CHAPTER LI.
A Popular Story—Ordeal of Red-hot Iron—Ordeal by Boiling Water—Theatberge, wife of Lothaire, accused of Incest—Purgation by Cold Water—Forbes's Memoirs—Ordeals by Boiling Oil—Trial by Wager of Battle—When Trial by Wager of Battle ceased—Trial by Jury—Combats in Germany—Bier placed near the Combatants—Court of King's Bench deciding the Legality of Trial by Battle—Sir Walter Scott's Illustrations of Superstition and Trial by Battle in Olden Times.
A popular story is told of Emma, mother of Edward the Confessor, being accused of too great familiarity with the Bishop of Leicester.
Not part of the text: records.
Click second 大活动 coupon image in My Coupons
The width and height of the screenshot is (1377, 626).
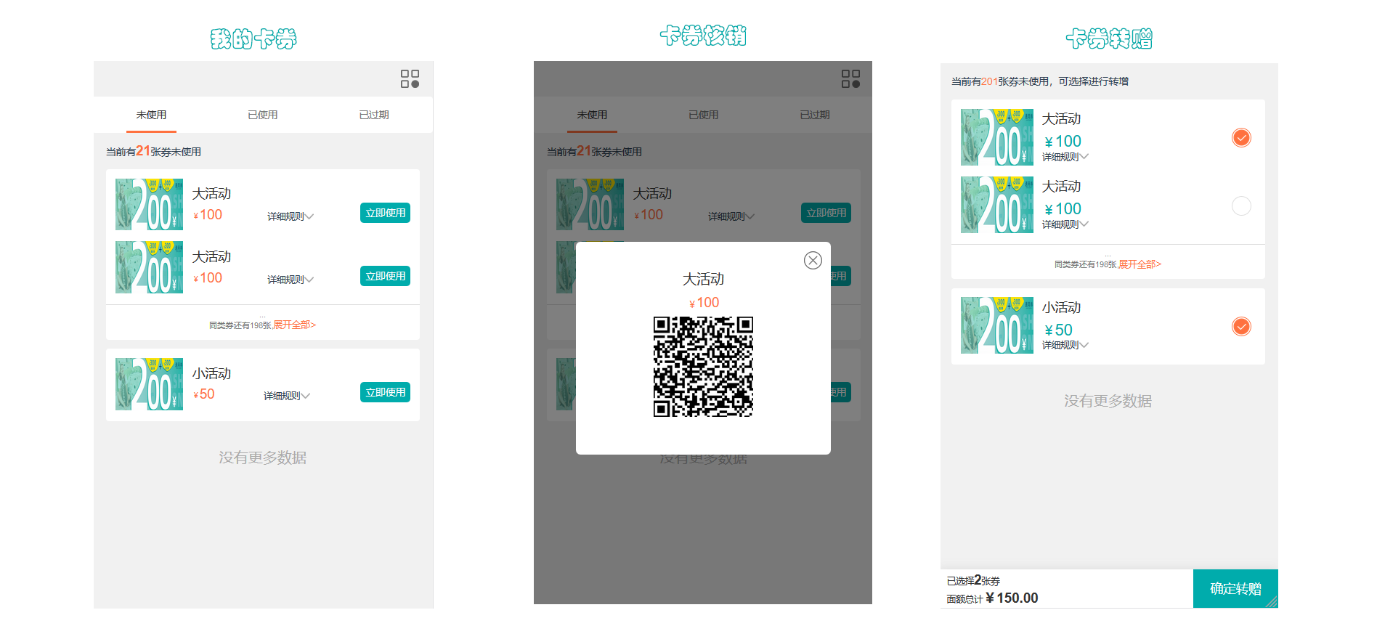pos(149,267)
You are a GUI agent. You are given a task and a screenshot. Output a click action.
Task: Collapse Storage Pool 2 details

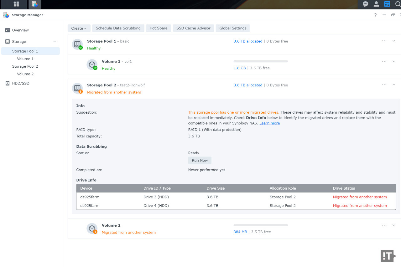click(x=394, y=85)
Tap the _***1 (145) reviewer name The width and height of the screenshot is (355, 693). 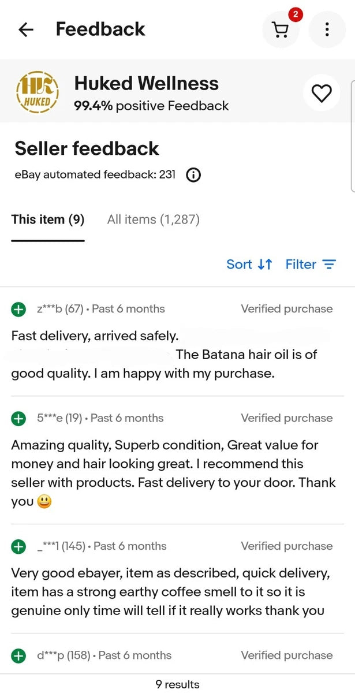click(61, 546)

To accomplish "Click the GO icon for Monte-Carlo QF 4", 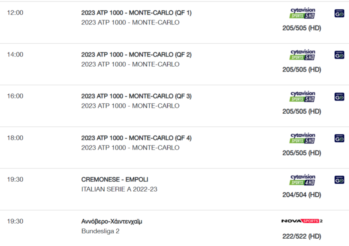I will tap(339, 138).
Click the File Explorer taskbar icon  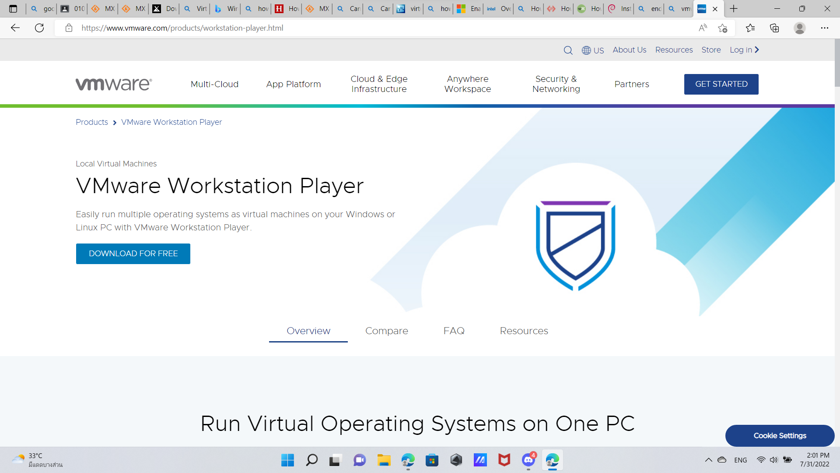click(x=384, y=460)
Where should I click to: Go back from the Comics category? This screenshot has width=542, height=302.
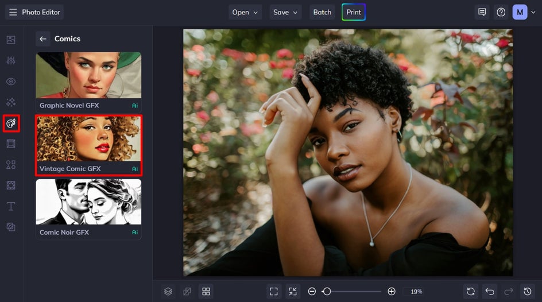click(x=43, y=38)
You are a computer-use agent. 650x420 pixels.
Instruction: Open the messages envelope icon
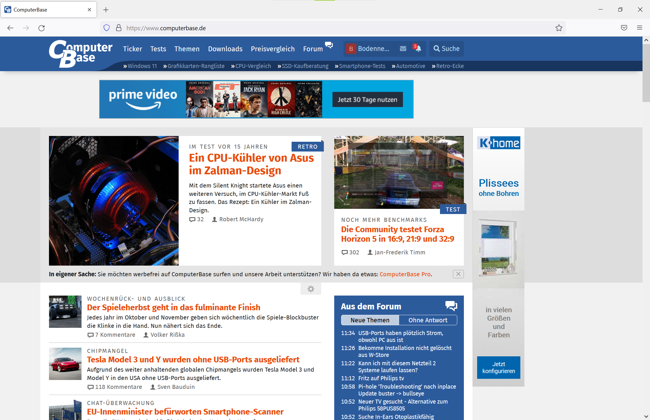pos(403,49)
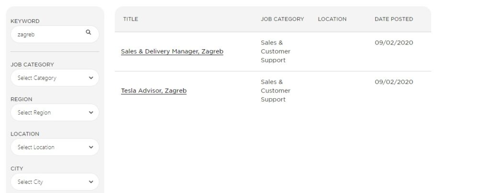Click the date of Sales & Delivery Manager row
490x193 pixels.
pyautogui.click(x=393, y=43)
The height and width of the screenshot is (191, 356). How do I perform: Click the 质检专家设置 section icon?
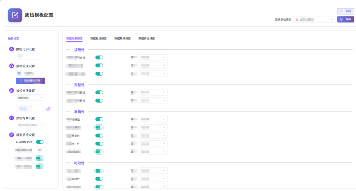12,118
To justify herself, she demanded the ordeal of red-hot iron. Her demand was complied with, and she passed barefooted and blindfolded over nine red-hot ploughshares without touching them. Her innocence was thereby held to be proved.
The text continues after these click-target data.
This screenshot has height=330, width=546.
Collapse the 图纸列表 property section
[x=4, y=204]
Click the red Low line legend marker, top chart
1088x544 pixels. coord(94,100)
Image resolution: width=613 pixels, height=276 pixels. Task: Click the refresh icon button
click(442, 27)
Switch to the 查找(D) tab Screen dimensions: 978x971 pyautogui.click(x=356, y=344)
Nobles and great persons who submitted to ordeal by water were purged by boiling water, but the populace had to undergo the cold-water test.
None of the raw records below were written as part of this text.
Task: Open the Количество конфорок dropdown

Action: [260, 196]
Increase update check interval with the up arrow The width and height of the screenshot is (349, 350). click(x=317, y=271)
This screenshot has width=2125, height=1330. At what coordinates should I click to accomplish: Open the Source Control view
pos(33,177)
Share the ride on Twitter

Theatberge, wife of Lothaire of France, having been accused of incest, certain bishops were consulted as to the manner of establishing her guilt or innocence; and they concluded that recourse should be had to proof by boiling water. She was ordered to plunge her hand into a basin of boiling water, and take out a ring put therein. In place of complying, she availed herself of a privilege the law allowed—to find a substitute. He whom she chose produced the ring without injuring his hand, in spite of the fire under the caldron being so intense that the water boiled over.
In the trial or purgation by cold water, the accused, after prayers and other ceremonies, was cast into deep water, swaddled or tied in such a manner as to make it impossible for him or her to swim. If the accused sank, he or she was held criminal, and allowed to drown. If the person floated, it was regarded as a proof of innocence, and the lucky one was drawn out of the water to be set free.
Mr. Forbes, in his Oriental Memoirs, says that, among the curious circumstances connected with his administration of justice at Dheeborg, he was sometimes obliged to determine causes by ordeal trial. In one instance a man was accused of stealing a child wearing many jewels. Circumstances were against him, on which he demanded trial by ordeal. Mr. Forbes was at first averse to adopt such a measure, but, at the request of the Hindoo arbitrators, who sat on the carpet of justice, and especially at the request of the child's parents, he consented. A vessel full of boiling oil was brought into the durbar, and, after a short ceremony by the Brahmins, the accused person, without showing any anxiety, plunged his hand to the bottom and took out a small silver coin. He did not appear to have sustained any hurt, or to suffer the least pain. The suspected person's innocence being thus established in the eyes of the arbitrators and parents, he was set free.
Another instance of trial by ordeal is mentioned by Mr. Forbes. The coolies of a village in the northern part of Guzerat were accused of having seized and imprisoned a Bohra, and, of extorting a bond from him for 450 rupees. The chief, a Khemaria coolie, named Wagajee, denied the charge, and, for proof of his innocence and that of his people, offered to submit to trial by any kind of ordeal. The Bohra agreed to this mode of proof, and it was determined that the coolie should immerse his hand in a vessel of boiling oil. A large copper-pot full of oil was put on a fire in the market place, and a pair of blacksmith's bellows applied to blow the fire until the oil became very hot. A rupee was then thrown into the pot. The accused, when requested, came forward, stripped himself, said his prayers, and protested his innocence. He resisted every attempt to dissuade him from the trial. A crowd of people, impressed with the awfulness of such an immediate appeal to the deity, prayed devoutly that, if he were not guilty, he might pass through the test unhurt. Wagajee walked up to the boiling oil, dipped his hand into it, and laid hold of the rupee. He then held up his hand, that the spectators might satisfy themselves of his veracity. His hand appeared as if it had been merely put into cold oil. All parties were satisfied, and Wagajee was dismissed with the present of a new turban.
Trial by ordeal was introduced into England by the Saxons. Under the English laws, a prisoner might choose whether he would be tried by ordeal or by jury. Trial by ordeal was abolished in this country in the year 1218.
Trial by or wager of battle may be mentioned as a form of superstition which remained as a legal way of deciding criminal cases down to the time of George III.